What Hue-Bond said is correct.  Using the %ENV hash is the best and simplest way to set environment variables.

It's worth pointing out that setting environment variables in a Perl script, however, will not change your shell's environment variables.  That's because you are running Perl in a subprocess, which has its own environment variable list; as soon as the Perl script exits, you're back with the environment variables that the parent had originally.

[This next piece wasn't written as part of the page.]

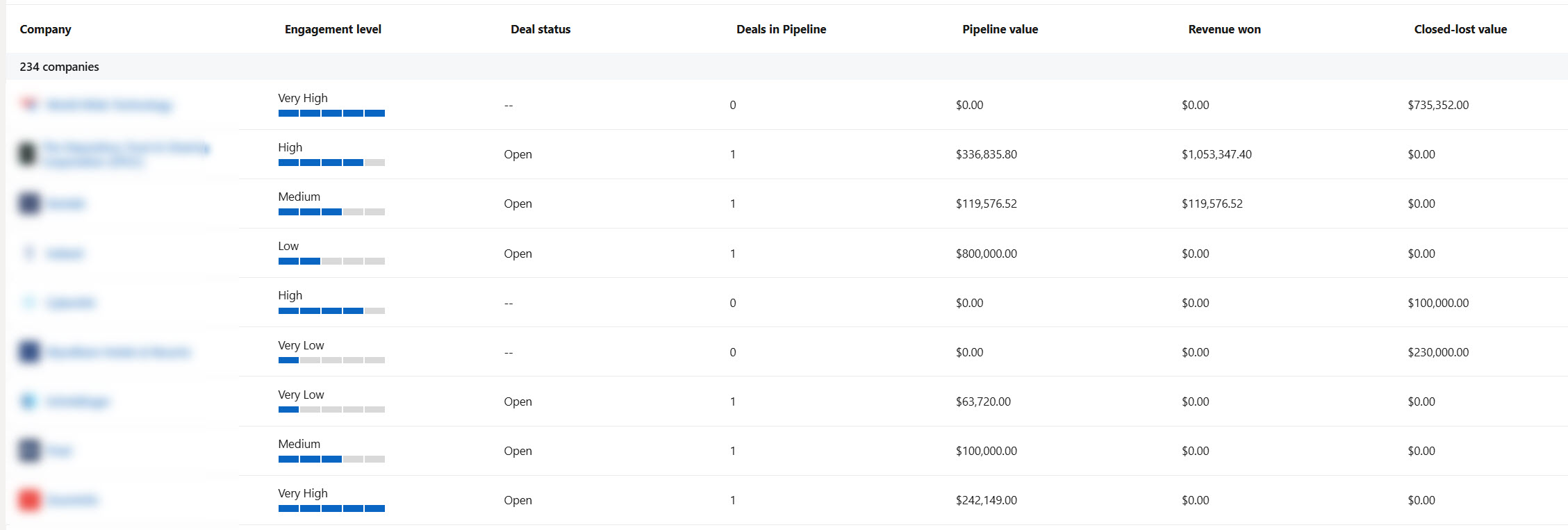Click the Very High engagement bar in the first row
Viewport: 1568px width, 530px height.
pyautogui.click(x=331, y=113)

To test this is as easy as running the following script:

#!/usr/bin/perl -w use strict; use warnings; $ENV{'abc'} = 'def'; system('echo $abc');
When you run this, you should see def printed.  But when you're back to your shell/prompt, (assuming variable abc wasn't defined in the first place):
% echo $abc abc: Undefined variable.
That's because:
[Parent process] ======> [Perl subprocess] ====> [Sub process shell] Env list #1, Env list #2 Env list #3 "abc" NOT defined copied from the copied from the Parent process, Perl subprocesses, define "abc" here "abc" still defined
So, when you've set the environment variable abc in the Perl subprocess, it is only altering the copy of the environment list inherited from the parent, not the parent's environment.

Moral of the story is:  there is no way that you can ever set an environment variable in a subprocess and have it "persist" to the parent process.

Update:  And the same thing is true, of course, for the process' notion of current directory.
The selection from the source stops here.